Talking through it with my wife, I realized that I’ve always had something to prove. My ambition is partly motivated by proving I’m good enough. I have to assault that voice that says I’m not enough. I have to earn my place in this world. If I produce something of value, then ipso facto, I am valuable because people won’t like me if I don’t DO something worthwhile.
So, sometimes, when I get those rejection letters or bad reviews from creative endeavors, I revert to a broken child just wanting attention and to be loved. I have the perverted view of love that says I can’t just be loved; I need to produce value first. The worst part is I know all those voices are liars—the good and the bad. Yet, that self-doubt cripples me sometimes. I seek validation. I need affirmation, and when I don’t get it, I feel as if I’m worthless. It’s a vicious cycle.
Do you want to hear the worst part of all of it? When I DO get affirmation, I don’t believe it! My mind usually says, “How does this person think THIS is good?” or “What do they want from me?” When I have produced something of value in the past, that thing gets exploited, and I am all used up after. So, good is never good enough, and bad is just what I expect.

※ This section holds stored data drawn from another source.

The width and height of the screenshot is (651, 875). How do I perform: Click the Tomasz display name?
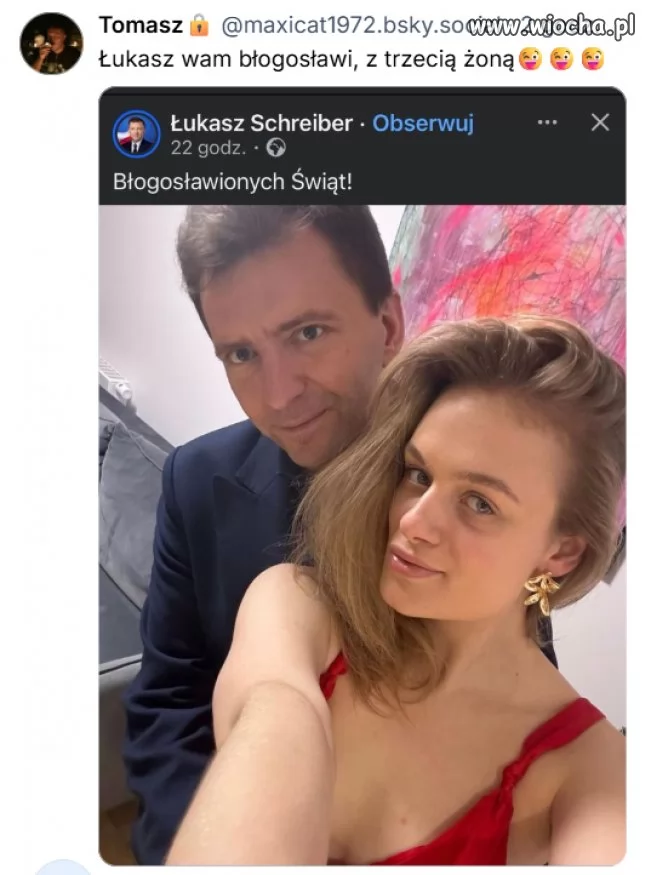point(140,25)
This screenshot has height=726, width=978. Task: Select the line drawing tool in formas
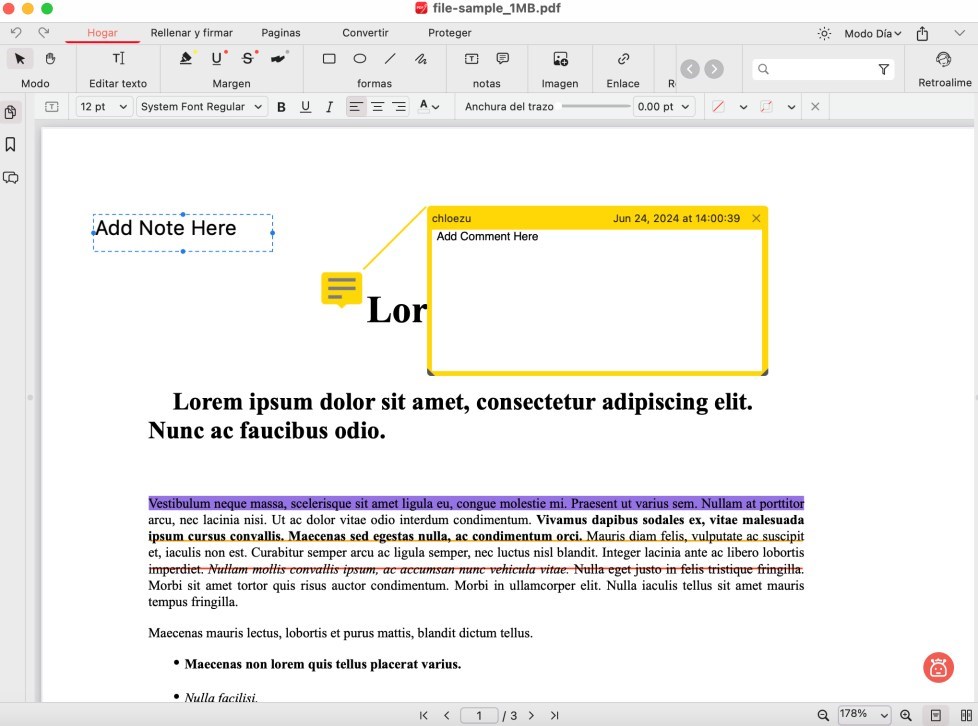pyautogui.click(x=390, y=59)
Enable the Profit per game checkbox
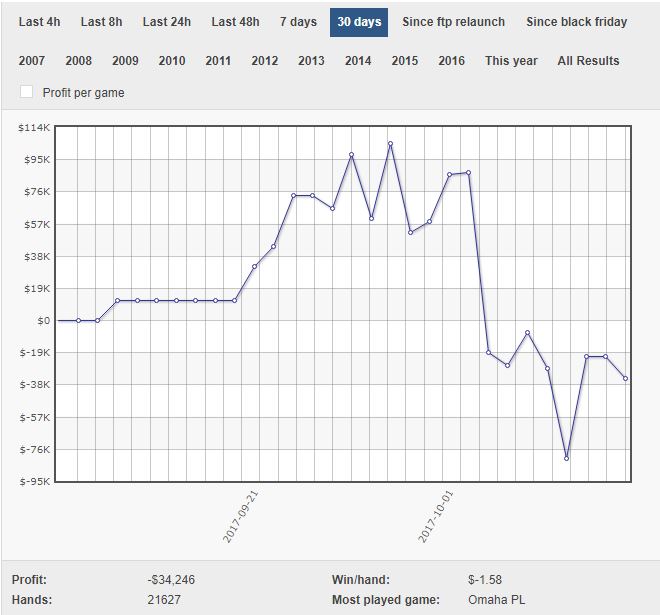The image size is (660, 615). point(27,92)
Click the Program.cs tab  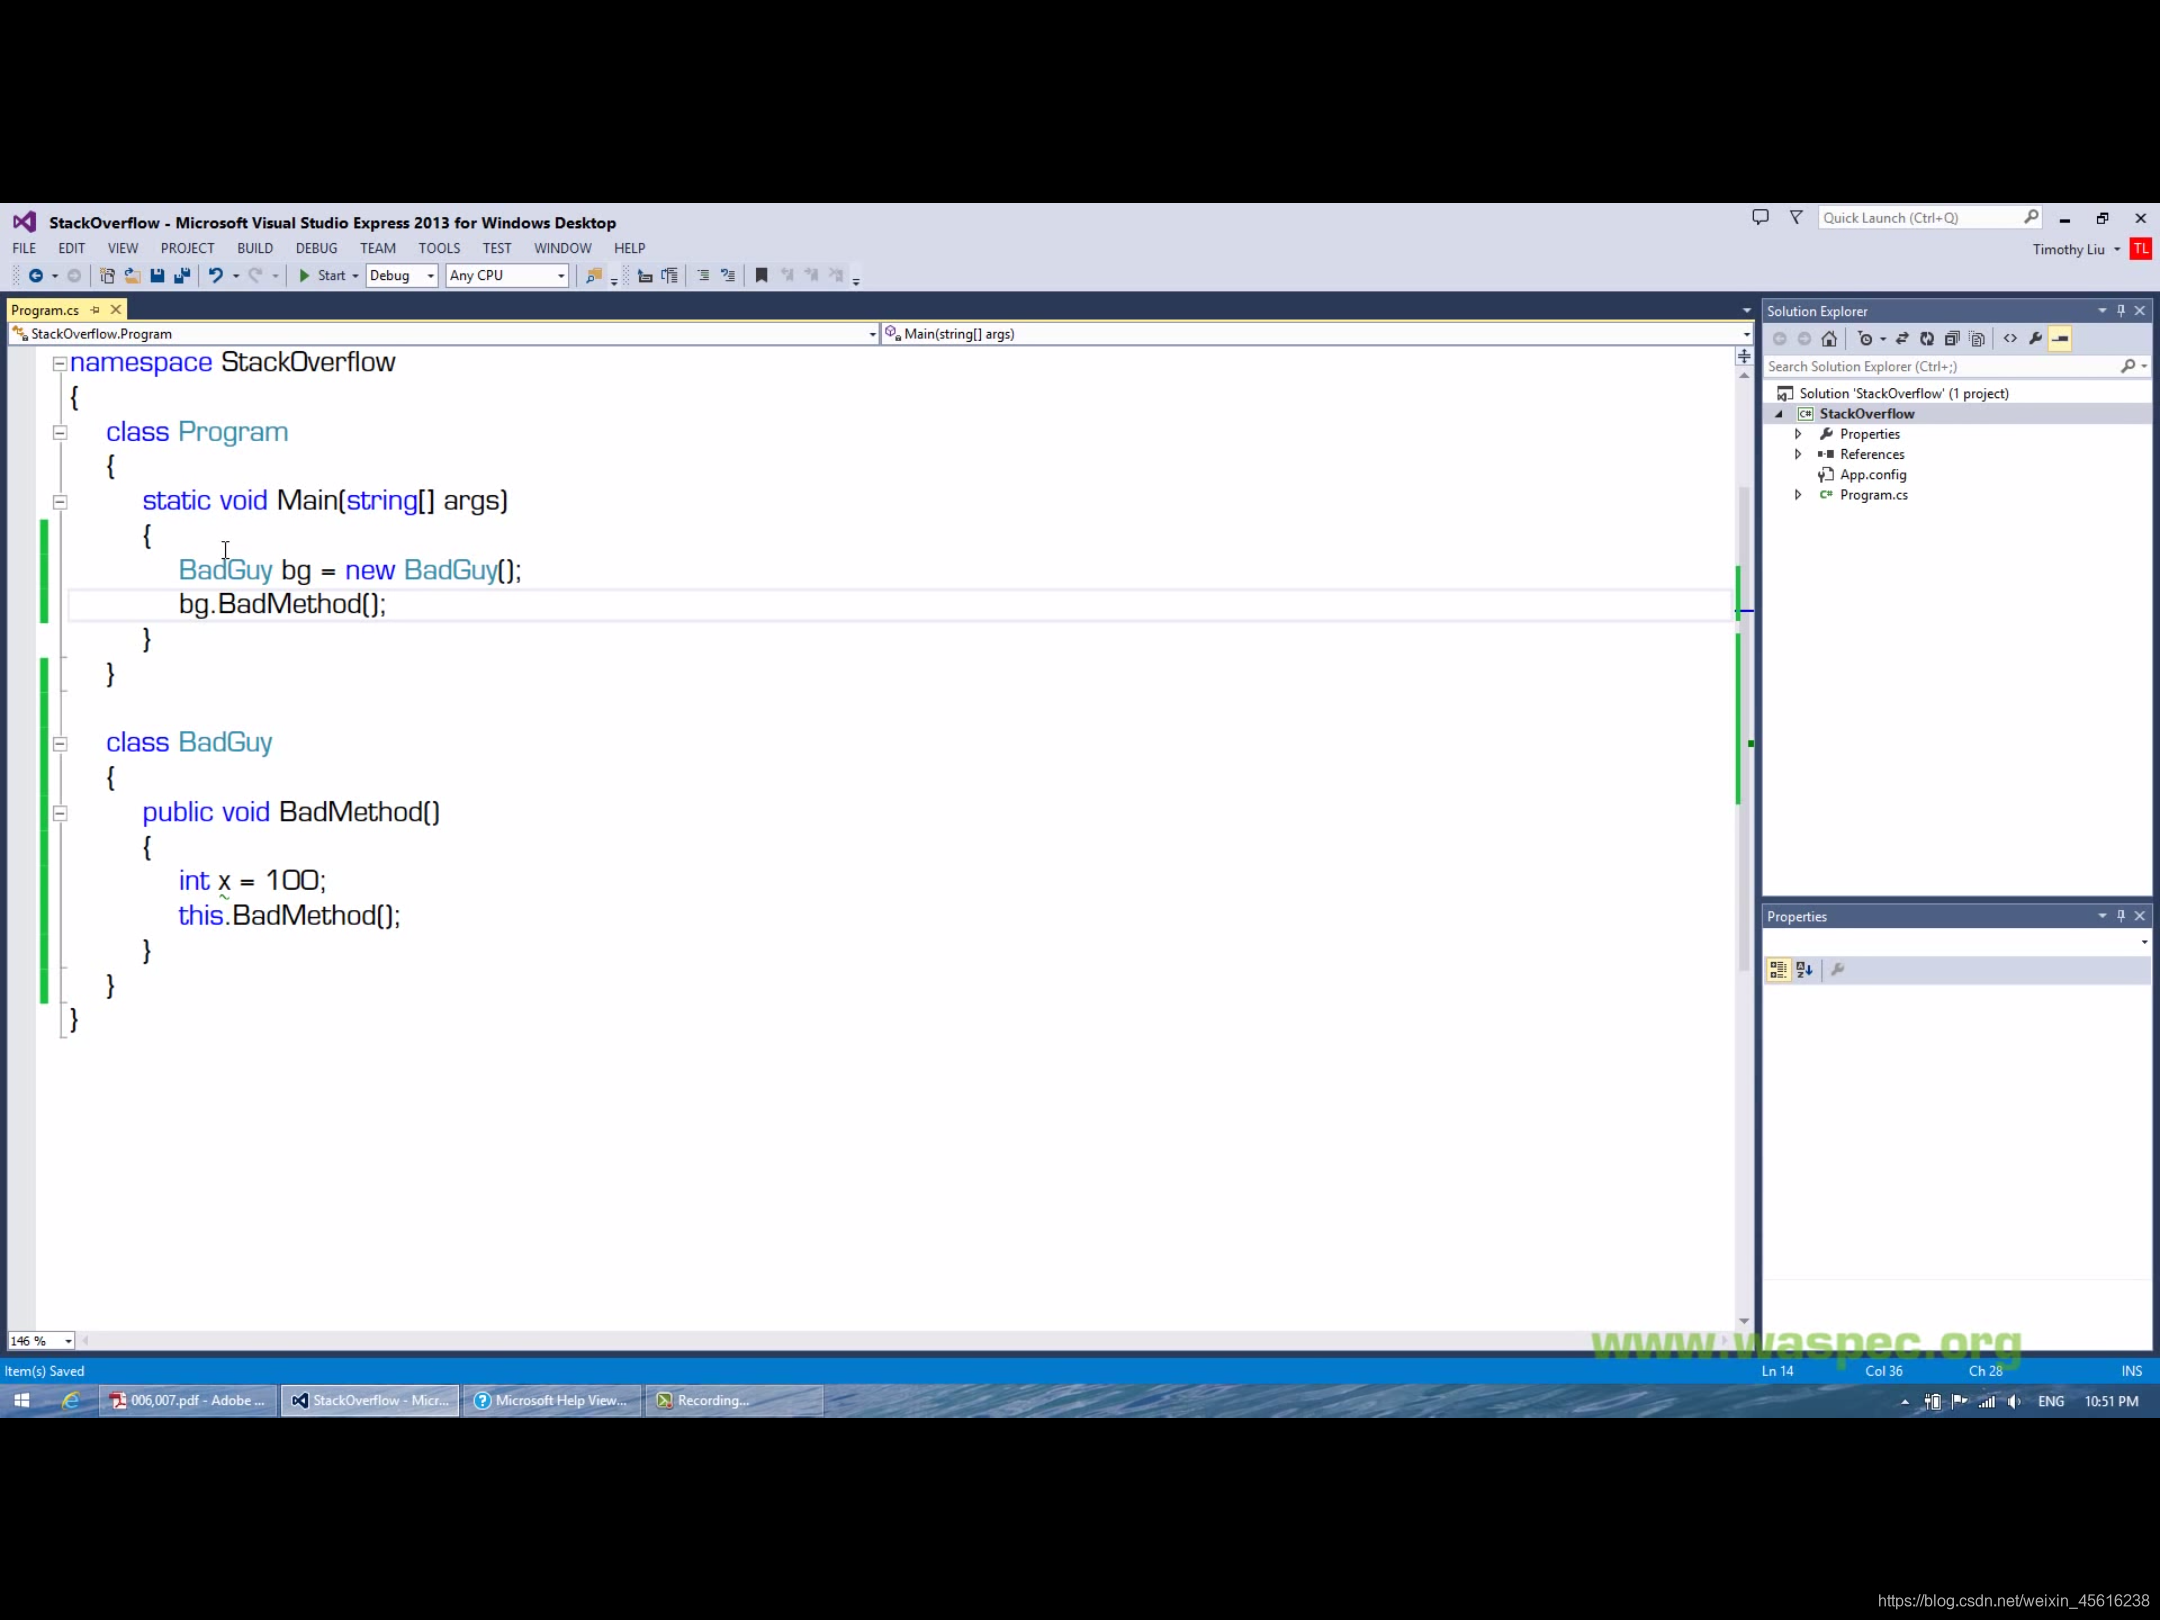(x=46, y=308)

I shouldn’t take any of this personally, but I do.
My entire life has revolved around producing content of one form or another and somehow being both good and not good enough to rise above the noise. Yet still, I remain like some artistic sadist because, in the end, every word, every picture, painting, and creative idea expresses who I am. I can’t stop doing it. It’s who I am. This is likely why I take rejection so hard, but conversely, it’s why I couldn’t quit if I wanted to.
As I wring the blood out of the page, I find clarity through the process. If you’ve read this far, I’m thankful for you, truly. You offer me that glimmer of hope to keep plodding this course forward and allow me a voice to the dissonance that I wade through daily. You let me know someone is listening, and sometimes that’s enough. So, thank you for sticking around.

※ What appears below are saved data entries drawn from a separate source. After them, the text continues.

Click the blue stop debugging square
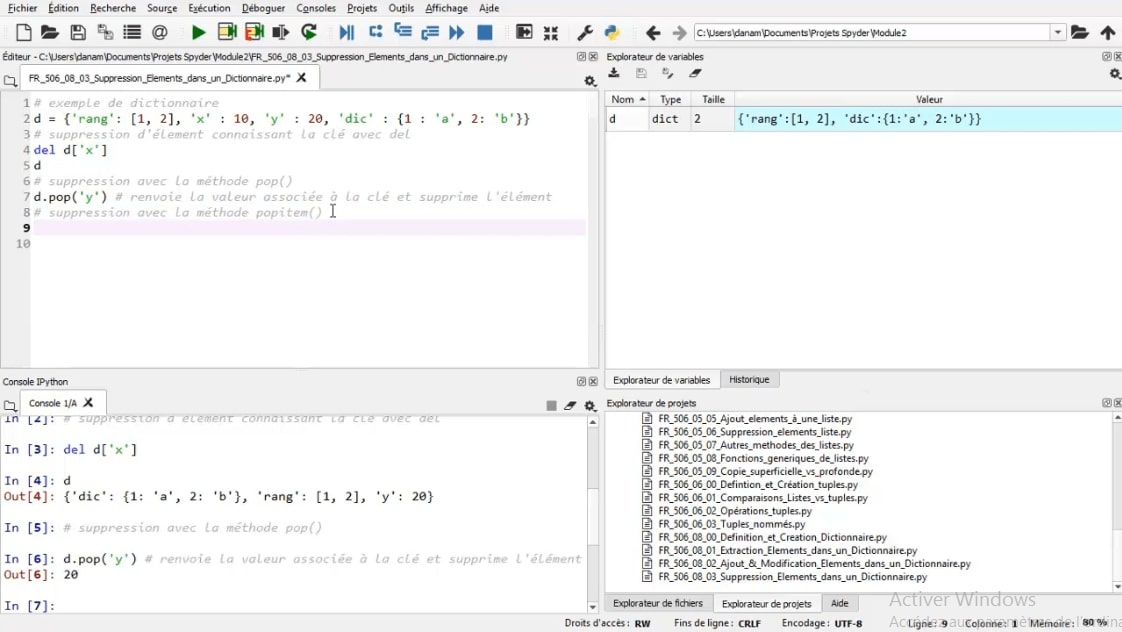This screenshot has width=1122, height=632. click(x=485, y=33)
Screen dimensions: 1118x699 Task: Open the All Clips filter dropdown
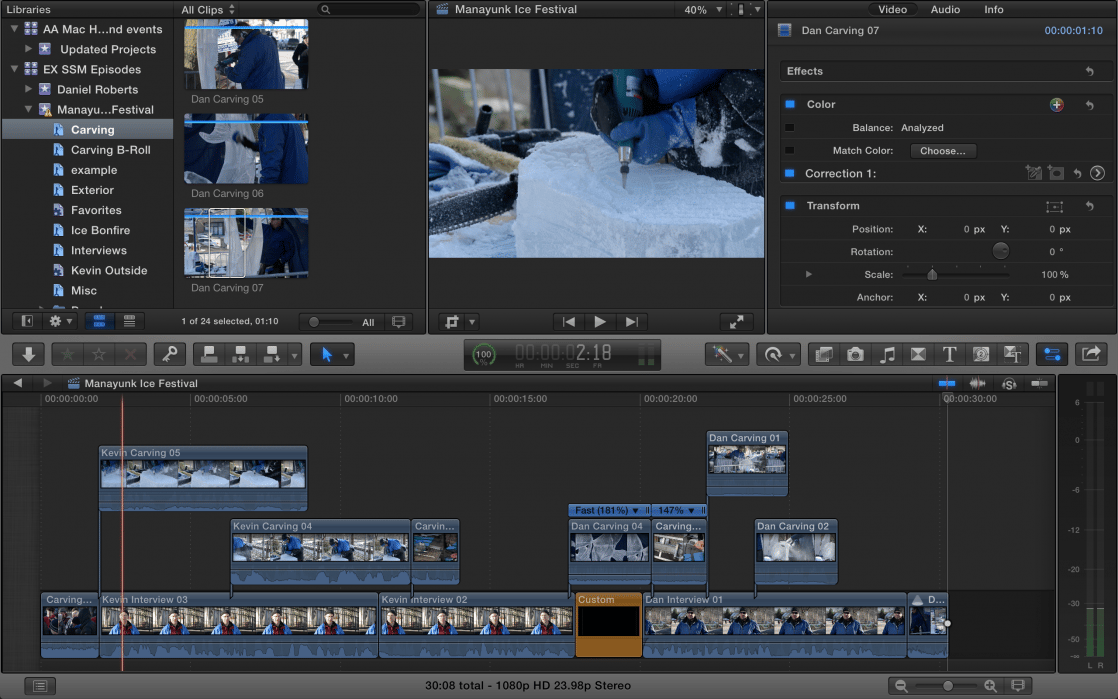(205, 8)
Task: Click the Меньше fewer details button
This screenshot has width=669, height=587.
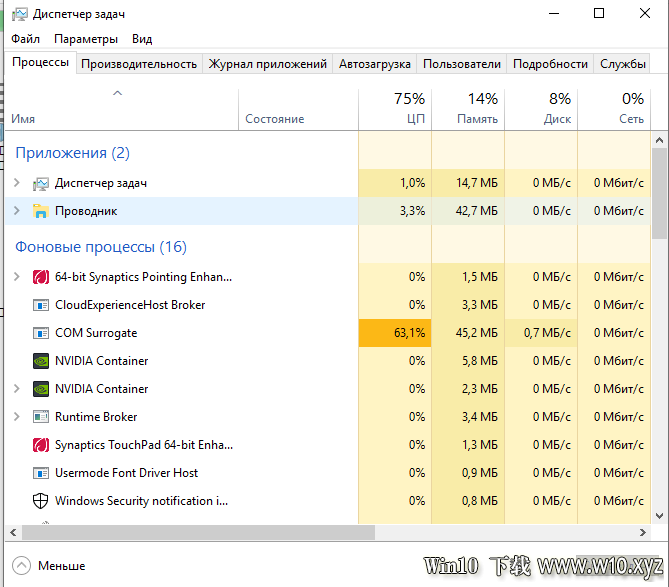Action: point(49,566)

Last week I wrote an essay on value. Many of the sentiments herein were echoed. Funny thing, I didn’t think it was good enough by my standards of myself so I didn’t post it.
I think if you’re a writer then you’re a person who has wrestled with validation, both internal and external. We aren’t digging ditches after all. The work is us and we are the work. So criticism or rejection seems a criticism or rejection of us. It isn’t. But it is a difficult thing to differentiate. Even more so when it’s self inflicted.
My wife finally read my new book last week and told me with a straight face that it was sophomoric. Granted, the book she read before that was Dostoyevsky’s masterpiece Brothers Karamazov, but still. You want to talk about the opposite of validation.
Here is what I understand, it is rejection and criticism that moves the artist forward, so long as they have the internal calm to accept that the rejection or criticism is not of them but of something they did, a ditch they dug. And so the next ditch may be straighter, deeper.
Keep digging, Stan.
You really have to do it for you. Every time I publish, I find something I didn’t do as well as I wish I did. Or an editor changes something to a way I don’t love. And then there’s the rejection letters or worse yet, the ghosting.
Do this for you. Anyone/thing else is gravy.